Ik bestel twee biertjes en staand aan de bar sla ik met grote slokken het eerste achterover. Ik voel mij boos. Boos op mijzelf dat ik nog steeds overvallen kan worden door het verdriet van mijn kinderloosheid. Boos op mijzelf dat ik jaloezie voel over andermans geluk. Zo wil ik niet zijn. Maar ik voel ook verdriet. Verdriet over een leegte die toch altijd ergens sluimert. Het blijft soms onverwacht steken dat ik dat knuistje nooit zal voelen, dat ik nooit iemands mama zal zijn.
“He, kijk nou, Carlijn, dat is lang geleden. Jezus wat zie jij er weer goed uit na al die jaren dat ik je ziek voorbij zag strompelen.” Hij slaat mij vriendschappelijk maar hard op mijn schouder en kijkt mij met een joviale glimlach aan.
Ik lach luid om zijn eerlijkheid. “Dankjewel Brian. Hoe gaat t met jou, dat is lang geleden!”
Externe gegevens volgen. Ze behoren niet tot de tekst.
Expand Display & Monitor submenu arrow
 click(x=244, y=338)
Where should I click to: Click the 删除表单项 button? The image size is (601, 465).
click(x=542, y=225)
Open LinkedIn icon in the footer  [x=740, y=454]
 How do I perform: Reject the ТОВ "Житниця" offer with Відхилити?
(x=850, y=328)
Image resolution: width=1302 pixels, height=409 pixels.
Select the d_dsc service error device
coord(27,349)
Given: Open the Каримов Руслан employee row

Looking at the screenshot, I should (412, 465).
“Ooh goed hoor. Kben effe stiekem weggevlucht thuis. Gek werd ik van die koters. Geen minuut rust en mijn vrouw is alleen maar in de weer met krijsende smekende en zeurende kinderen. Wordt zij ook geen leuker mens van! Ppff , ben blij dat ik effe een biertje kan komen drinken hier. Twee weken Frankrijk achter de rug. Veertien uur gekrijs en gezanik op de achterbank. Snoepjes, spelletjes, computers, alles was mee maar niks was goed genoeg.”
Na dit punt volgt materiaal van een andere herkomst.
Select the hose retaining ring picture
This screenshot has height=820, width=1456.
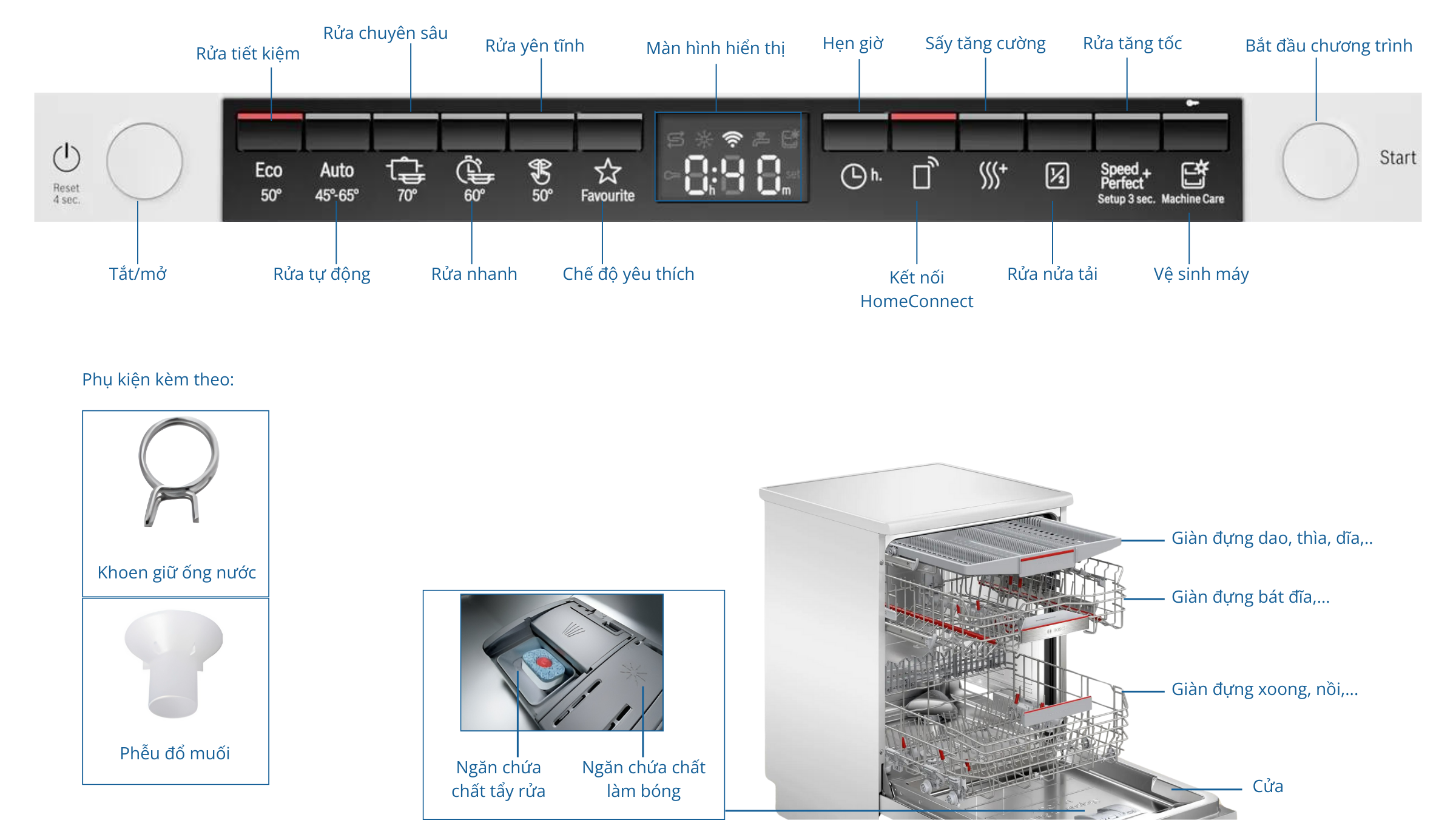(x=178, y=472)
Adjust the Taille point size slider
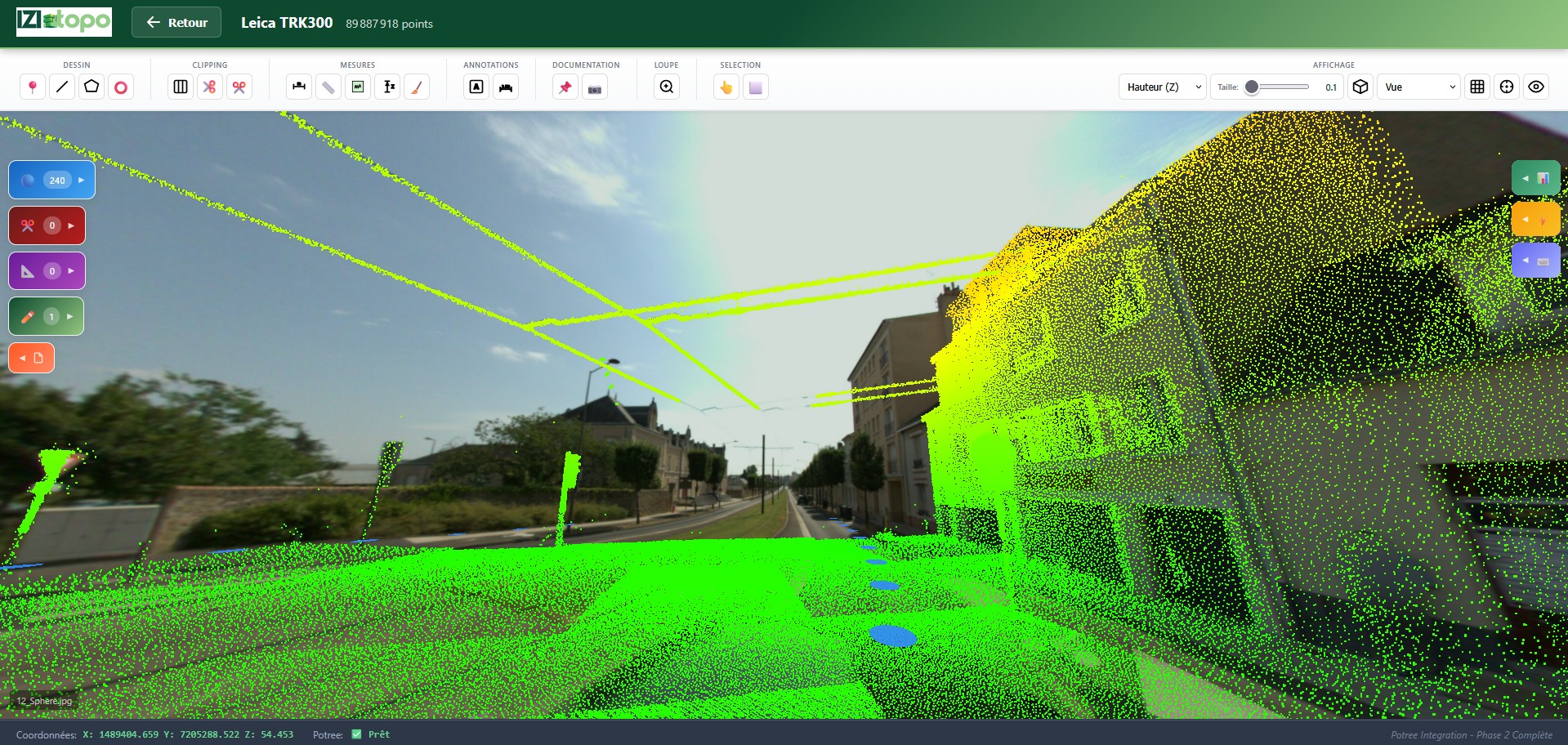The width and height of the screenshot is (1568, 745). 1252,87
Ik kan een glimlach niet onderdrukken. Denk terug aan de zalige zomervakantie die wij in Italië hebben gehad. Samen met mijn man. Zomerjurkje, slippertjes en wapperende haren terwijl het dak van de gehuurde auto open stond. De radio die een Italiaanse sopraan liet horen. In alle rust en stilte met de auto door Toscane rijdend. Mijn man tevreden achter het stuur met zijn stoere krachtige kop. Een hand op mijn knie, soms speels kruipend omhoog, gevolgd door een knipoog. Alsof we danste over de velden van Siena. Stoppend bij ieder wijnboertje. Met een kofferbak heerlijke flesjes wijn terug naar het hotel waar we loom vrijend de dag afsloten.
Langzaam word ik mij weer bewust van de omgeving. De gitarist die zijn gejengel laat horen, de mensen die mee schreeuwen, de bierlucht in mijn neus.
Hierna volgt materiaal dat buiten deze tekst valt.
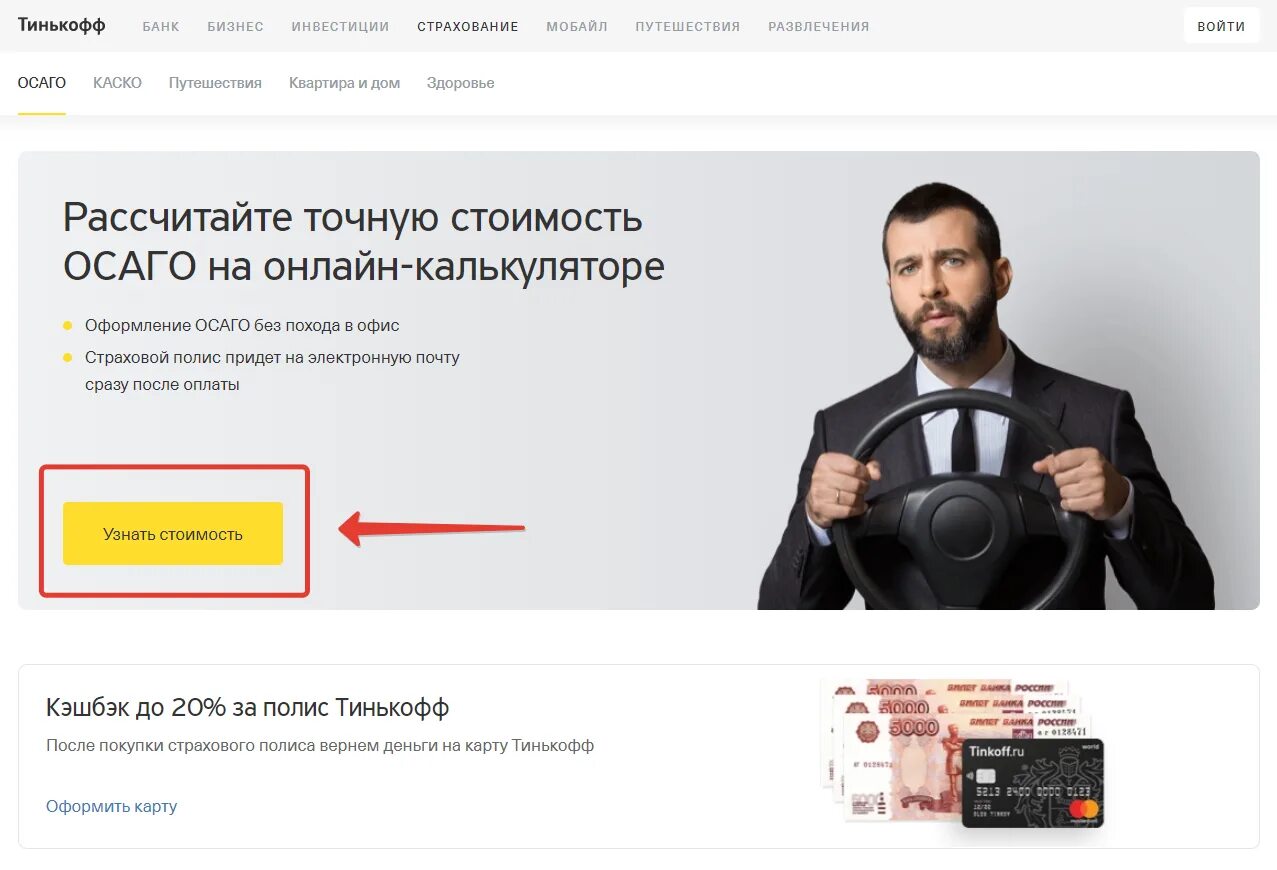Click the Tinkoff card and banknotes image

tap(964, 752)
Ik kijk Brian glimlachend aan. Ga op mijn tenen staan en geef hem spontaan een zoen op zijn wang.
“Dankjewel Brian. Bedankt voor je relativerende woorden. Ik voelde mij zojuist even hartstikke rot maar je hebt mij enorm opgevrolijkt.”
Brian, aardig onder invloed, kijkt mij verbaasd aan. “Ik? Cool! Nou, graag gedaan hoor!”
Ik laat mijn biertje staan. Loop door de menigte naar de dansvloer. Ik begin te dansen en voel mij vrijer dan vrij en bovenal gezond en gelukkig. Ik besef mij dat geluk niks met wel of geen kinderen te maken heeft. Een gelukkig leven maak je zelf en ik heb het gefikst. Na veel verdriet en teleurstelling kan ik oprecht zeggen dat ik ook zonder dat kleine knuistje in mijn hand een gelukkig mens geworden ben.
1 reactie
Carla
Ontroerend mooi beschreven en oh,, zo herkenbaar. Ja er valt heel goed te leven zonder dat kleine knuistje, maar af en toe……….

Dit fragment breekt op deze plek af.